Real-time video quality holograms would therefore theoretically require up to several hundred petaflops - where one petaflop represents a thousand trillion floating point operations per second. To date, only a handful of super computers have passed the one petaflop milestone.
However, as time has moved on, so has technology, and SeeReal has developed tech-niques to overcome these two challenges.The company's 'Viewing Window' concept limits pixel size to levels already known for HDTV applications. This, in combination with a real-time tracking system, eliminates superfluous elements and at the same time significantly reduces the requirements for real-time computing solutions.
"The new concept of limiting holographic imaging to the Viewing Windows is applicable to direct view - such as TVs - as well as to projection imaging," explains Röder.
The issue of content
Without the creation of 3D content, the uptake of 3D displays would be miniscule. Therefore, companies are working on methods to easily churn out new 3D content. For example, Autodesk is currently concentrating on developing software that allows for the creation of stereoscopic content.
"Our tools provide solutions across the line for digital content creation (DCC), and are in many cases at the core of the production of stereo content," explains Sebastian Sylwan, senior film and television industry manager at the company.
Sylwan believes that anyone making stereo content faces many issues as they get deeper into the detail, as some processes from traditional content-creation become very high-maintenance in stereo production. These range from the mere technical (such as synchronising the two images and correcting lens distortion coherently for both cameras) to the purely creative ones (editing the depth script, adjusting hyper or ipo-stereoscopy on different planes of the image, compositing, grading). Stereo production therefore blurs the lines separating traditional DCC processes, changes the way some creative decisions are made and adds new ones to the mix.
"We need to create a new grammar for stereo content and help the creatives deliver their message without being bogged by technical issues, and this is what we are currently concentrating on," adds Sylwan.

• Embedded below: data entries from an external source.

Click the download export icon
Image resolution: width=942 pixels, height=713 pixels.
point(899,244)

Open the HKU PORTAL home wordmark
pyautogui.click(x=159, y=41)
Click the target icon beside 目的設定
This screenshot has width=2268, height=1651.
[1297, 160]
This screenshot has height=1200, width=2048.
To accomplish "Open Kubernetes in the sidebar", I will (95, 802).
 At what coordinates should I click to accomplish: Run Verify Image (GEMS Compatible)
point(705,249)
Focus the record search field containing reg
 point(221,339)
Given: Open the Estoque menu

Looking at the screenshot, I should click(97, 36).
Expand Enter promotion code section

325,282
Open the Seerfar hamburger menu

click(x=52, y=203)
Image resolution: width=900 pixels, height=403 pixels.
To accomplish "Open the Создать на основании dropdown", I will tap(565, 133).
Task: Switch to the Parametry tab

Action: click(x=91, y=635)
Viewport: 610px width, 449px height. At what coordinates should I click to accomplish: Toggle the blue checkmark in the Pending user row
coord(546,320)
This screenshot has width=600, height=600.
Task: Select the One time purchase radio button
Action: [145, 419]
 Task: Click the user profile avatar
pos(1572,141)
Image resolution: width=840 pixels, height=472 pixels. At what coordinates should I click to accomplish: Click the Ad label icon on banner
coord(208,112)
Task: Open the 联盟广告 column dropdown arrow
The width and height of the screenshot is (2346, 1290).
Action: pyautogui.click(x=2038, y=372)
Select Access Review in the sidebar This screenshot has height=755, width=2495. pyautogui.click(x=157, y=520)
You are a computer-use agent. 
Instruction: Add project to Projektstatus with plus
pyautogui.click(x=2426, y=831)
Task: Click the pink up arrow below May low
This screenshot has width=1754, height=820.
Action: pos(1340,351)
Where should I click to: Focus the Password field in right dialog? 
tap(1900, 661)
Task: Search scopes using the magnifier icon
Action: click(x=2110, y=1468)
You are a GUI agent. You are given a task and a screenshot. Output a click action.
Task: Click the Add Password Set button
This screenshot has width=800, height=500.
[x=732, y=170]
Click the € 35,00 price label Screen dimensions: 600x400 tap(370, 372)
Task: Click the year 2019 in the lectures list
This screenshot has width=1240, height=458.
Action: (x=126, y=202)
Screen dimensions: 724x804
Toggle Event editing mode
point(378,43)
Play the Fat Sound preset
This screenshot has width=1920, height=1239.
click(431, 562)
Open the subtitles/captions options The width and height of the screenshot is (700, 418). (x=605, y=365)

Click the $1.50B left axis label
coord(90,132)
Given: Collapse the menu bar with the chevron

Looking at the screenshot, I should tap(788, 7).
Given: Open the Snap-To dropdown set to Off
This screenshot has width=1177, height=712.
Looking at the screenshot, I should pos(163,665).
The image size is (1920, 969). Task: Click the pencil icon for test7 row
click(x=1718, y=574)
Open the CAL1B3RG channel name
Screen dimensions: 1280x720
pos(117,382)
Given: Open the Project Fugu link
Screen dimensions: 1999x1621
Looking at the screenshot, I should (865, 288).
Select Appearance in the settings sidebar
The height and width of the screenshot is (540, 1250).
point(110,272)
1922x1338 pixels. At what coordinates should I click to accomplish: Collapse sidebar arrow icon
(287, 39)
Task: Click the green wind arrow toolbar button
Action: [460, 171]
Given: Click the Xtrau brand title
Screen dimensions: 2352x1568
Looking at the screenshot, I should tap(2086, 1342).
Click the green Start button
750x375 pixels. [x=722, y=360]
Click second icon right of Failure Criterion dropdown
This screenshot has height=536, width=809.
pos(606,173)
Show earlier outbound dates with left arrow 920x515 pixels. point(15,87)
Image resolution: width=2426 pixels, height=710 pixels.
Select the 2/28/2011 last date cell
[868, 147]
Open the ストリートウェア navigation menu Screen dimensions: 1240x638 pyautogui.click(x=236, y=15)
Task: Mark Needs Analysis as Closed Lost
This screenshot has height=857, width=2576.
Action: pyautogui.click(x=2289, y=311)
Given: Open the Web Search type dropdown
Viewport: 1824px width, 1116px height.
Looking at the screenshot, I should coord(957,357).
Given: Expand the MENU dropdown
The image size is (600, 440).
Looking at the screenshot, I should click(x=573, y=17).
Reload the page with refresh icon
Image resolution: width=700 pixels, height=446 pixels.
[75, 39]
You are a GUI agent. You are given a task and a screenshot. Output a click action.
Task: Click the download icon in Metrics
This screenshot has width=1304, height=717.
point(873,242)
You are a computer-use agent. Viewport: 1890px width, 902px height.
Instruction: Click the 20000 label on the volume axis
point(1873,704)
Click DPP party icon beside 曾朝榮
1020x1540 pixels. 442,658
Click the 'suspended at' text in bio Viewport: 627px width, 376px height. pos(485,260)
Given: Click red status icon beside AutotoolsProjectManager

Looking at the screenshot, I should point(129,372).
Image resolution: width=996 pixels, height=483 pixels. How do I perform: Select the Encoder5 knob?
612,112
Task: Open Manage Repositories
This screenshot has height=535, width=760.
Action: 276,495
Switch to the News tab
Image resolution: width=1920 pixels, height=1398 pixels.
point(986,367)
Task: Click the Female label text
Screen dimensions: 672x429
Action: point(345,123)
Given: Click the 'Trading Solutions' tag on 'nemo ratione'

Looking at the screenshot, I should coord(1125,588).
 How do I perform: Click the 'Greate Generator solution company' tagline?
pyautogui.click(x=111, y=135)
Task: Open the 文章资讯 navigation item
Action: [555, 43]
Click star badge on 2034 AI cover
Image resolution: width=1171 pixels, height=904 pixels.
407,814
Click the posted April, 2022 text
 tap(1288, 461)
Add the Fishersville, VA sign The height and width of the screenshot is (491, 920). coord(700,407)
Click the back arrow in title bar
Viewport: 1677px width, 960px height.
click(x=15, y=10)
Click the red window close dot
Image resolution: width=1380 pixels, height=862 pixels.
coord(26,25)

So, technologies are now available. SeeReal believes we will see the first products using its technology on the market within two years. Content creation tools are in development to make 3D imagery much more common. But the big question is over what kinds of application will best suit 3D - and whether consumers really want it.
Manufacturers like Philips have already found a business interest for 3D displays in outdoor display advertising to attract the attention of the general public - and also for more serious applications where 3D data visualisation has the potential to bring things to life, such as geographic or medical imaging. Consumer applications may also be around in a few years, and research has shown that there already exists a consumer interest.
"Consumer testing showed that viewers considered the video and games more immersive and entertaining," notes Driessen who argues that when consumers see a clear benefit they will embrace a new technology rapidly.
For example, the change from cathode ray tube to flat panel LCD went much faster than the industry anticipated. This could well be the case with 3D displays. The potential of Philips' 3D WOW displays to anyone lucky enough to have seen a demonstration is self evident.
Further down the line, display manufacturers are working on resolutions of approximately two million pixels - four times the current full HD standard. These extra pixels can be used for higher resolution 3D images and more views for a comfortable 3D experience.
Driessen concludes: "I also think that huge innovation will come from the content industry creating specific 3D content. I am amazed by the continuous progress in this area; specific 3D animations or 3D video shot with stereo camera set-ups. Creative directors and producers have now a complete new dimension to explore."